TASK DETAILS: Without changing a single word, write out every entry.

[Extracted records]

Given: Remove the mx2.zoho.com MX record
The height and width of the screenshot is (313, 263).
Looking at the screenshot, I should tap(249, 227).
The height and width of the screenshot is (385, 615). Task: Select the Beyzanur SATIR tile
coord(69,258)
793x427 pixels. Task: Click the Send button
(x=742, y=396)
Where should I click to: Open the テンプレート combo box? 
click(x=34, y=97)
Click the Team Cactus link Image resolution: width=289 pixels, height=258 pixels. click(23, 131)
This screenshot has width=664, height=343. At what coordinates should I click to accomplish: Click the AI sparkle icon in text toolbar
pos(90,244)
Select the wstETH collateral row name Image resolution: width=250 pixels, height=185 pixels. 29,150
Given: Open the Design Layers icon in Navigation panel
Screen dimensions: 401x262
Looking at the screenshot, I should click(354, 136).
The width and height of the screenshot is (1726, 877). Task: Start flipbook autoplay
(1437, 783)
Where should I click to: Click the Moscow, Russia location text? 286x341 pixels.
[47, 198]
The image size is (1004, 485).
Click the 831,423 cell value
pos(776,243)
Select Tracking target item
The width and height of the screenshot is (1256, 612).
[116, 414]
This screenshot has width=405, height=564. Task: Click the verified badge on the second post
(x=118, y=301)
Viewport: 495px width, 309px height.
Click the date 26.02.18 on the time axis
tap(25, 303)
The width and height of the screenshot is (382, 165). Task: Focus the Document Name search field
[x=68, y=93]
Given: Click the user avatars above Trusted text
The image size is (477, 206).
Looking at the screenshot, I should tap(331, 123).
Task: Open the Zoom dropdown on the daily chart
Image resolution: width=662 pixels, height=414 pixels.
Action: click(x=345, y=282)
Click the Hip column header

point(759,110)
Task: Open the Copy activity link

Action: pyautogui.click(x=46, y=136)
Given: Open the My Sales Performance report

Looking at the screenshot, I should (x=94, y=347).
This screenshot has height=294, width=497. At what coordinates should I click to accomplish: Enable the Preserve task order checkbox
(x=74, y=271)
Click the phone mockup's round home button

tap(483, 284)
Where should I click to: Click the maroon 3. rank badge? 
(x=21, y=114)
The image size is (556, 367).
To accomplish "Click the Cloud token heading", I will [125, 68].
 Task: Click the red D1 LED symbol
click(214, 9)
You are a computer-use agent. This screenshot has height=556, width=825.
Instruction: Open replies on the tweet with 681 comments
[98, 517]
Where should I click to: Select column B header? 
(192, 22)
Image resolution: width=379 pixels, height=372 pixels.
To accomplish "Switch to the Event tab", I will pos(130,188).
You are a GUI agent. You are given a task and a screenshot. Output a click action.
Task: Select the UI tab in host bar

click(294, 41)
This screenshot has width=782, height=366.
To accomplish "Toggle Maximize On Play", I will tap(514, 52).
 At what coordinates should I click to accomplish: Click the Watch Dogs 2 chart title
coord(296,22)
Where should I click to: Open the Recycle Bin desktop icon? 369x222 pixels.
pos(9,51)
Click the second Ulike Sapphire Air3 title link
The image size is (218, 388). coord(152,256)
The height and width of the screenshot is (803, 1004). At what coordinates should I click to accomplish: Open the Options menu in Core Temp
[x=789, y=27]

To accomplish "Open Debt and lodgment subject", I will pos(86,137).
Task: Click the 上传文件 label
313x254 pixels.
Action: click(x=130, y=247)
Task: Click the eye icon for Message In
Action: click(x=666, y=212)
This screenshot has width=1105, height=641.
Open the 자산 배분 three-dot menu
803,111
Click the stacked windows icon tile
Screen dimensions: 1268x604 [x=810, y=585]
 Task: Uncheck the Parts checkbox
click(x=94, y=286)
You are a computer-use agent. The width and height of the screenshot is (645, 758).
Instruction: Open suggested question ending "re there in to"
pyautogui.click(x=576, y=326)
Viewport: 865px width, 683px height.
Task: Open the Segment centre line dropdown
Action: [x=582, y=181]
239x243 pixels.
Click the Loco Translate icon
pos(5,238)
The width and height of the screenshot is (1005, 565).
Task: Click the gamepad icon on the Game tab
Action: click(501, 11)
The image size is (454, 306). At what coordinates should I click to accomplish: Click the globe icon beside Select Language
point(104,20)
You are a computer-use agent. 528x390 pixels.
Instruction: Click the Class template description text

OUTPUT FOR THIS TASK:
Given: Remove the mx2.zoho.com MX record
The height and width of the screenshot is (313, 263).
Looking at the screenshot, I should tap(249, 227).
The height and width of the screenshot is (385, 615). Task: Select the Beyzanur SATIR tile
coord(69,258)
793x427 pixels. Task: Click the Send button
(x=742, y=396)
Where should I click to: Open the テンプレート combo box? 
click(x=34, y=97)
Click the Team Cactus link Image resolution: width=289 pixels, height=258 pixels. click(23, 131)
This screenshot has width=664, height=343. At what coordinates should I click to accomplish: Click the AI sparkle icon in text toolbar
pos(90,244)
Select the wstETH collateral row name Image resolution: width=250 pixels, height=185 pixels. 29,150
Given: Open the Design Layers icon in Navigation panel
Screen dimensions: 401x262
Looking at the screenshot, I should click(354, 136).
The width and height of the screenshot is (1726, 877). Task: Start flipbook autoplay
(1437, 783)
Where should I click to: Click the Moscow, Russia location text? 286x341 pixels.
[47, 198]
The image size is (1004, 485).
Click the 831,423 cell value
pos(776,243)
Select Tracking target item
The width and height of the screenshot is (1256, 612).
[116, 414]
This screenshot has width=405, height=564. Task: Click the verified badge on the second post
(x=118, y=301)
Viewport: 495px width, 309px height.
Click the date 26.02.18 on the time axis
tap(25, 303)
The width and height of the screenshot is (382, 165). Task: Focus the Document Name search field
[x=68, y=93]
Given: Click the user avatars above Trusted text
The image size is (477, 206).
Looking at the screenshot, I should tap(331, 123).
Task: Open the Zoom dropdown on the daily chart
Image resolution: width=662 pixels, height=414 pixels.
Action: click(x=345, y=282)
Click the Hip column header

point(759,110)
Task: Open the Copy activity link

Action: pyautogui.click(x=46, y=136)
Given: Open the My Sales Performance report

Looking at the screenshot, I should (x=94, y=347).
This screenshot has height=294, width=497. At what coordinates should I click to accomplish: Enable the Preserve task order checkbox
(x=74, y=271)
Click the phone mockup's round home button

tap(483, 284)
Where should I click to: Click the maroon 3. rank badge? 
(x=21, y=114)
The image size is (556, 367).
To accomplish "Click the Cloud token heading", I will [125, 68].
 Task: Click the red D1 LED symbol
click(214, 9)
You are a computer-use agent. This screenshot has height=556, width=825.
Instruction: Open replies on the tweet with 681 comments
[98, 517]
Where should I click to: Select column B header? 
(192, 22)
Image resolution: width=379 pixels, height=372 pixels.
To accomplish "Switch to the Event tab", I will pos(130,188).
You are a GUI agent. You are given a task and a screenshot. Output a click action.
Task: Select the UI tab in host bar

click(294, 41)
This screenshot has width=782, height=366.
To accomplish "Toggle Maximize On Play", I will tap(514, 52).
 At what coordinates should I click to accomplish: Click the Watch Dogs 2 chart title
coord(296,22)
Where should I click to: Open the Recycle Bin desktop icon? 369x222 pixels.
pos(9,51)
Click the second Ulike Sapphire Air3 title link
The image size is (218, 388). coord(152,256)
The height and width of the screenshot is (803, 1004). At what coordinates should I click to accomplish: Open the Options menu in Core Temp
[x=789, y=27]

To accomplish "Open Debt and lodgment subject", I will pos(86,137).
Task: Click the 上传文件 label
313x254 pixels.
Action: click(x=130, y=247)
Task: Click the eye icon for Message In
Action: click(x=666, y=212)
This screenshot has width=1105, height=641.
Open the 자산 배분 three-dot menu
803,111
Click the stacked windows icon tile
Screen dimensions: 1268x604 [x=810, y=585]
 Task: Uncheck the Parts checkbox
click(x=94, y=286)
You are a computer-use agent. The width and height of the screenshot is (645, 758).
Instruction: Open suggested question ending "re there in to"
pyautogui.click(x=576, y=326)
Viewport: 865px width, 683px height.
Task: Open the Segment centre line dropdown
Action: [x=582, y=181]
239x243 pixels.
Click the Loco Translate icon
pos(5,238)
The width and height of the screenshot is (1005, 565).
Task: Click the gamepad icon on the Game tab
Action: click(501, 11)
The image size is (454, 306). At what coordinates should I click to accomplish: Click the globe icon beside Select Language
point(104,20)
You are a computer-use agent. 528x390 pixels.
Instruction: Click the Class template description text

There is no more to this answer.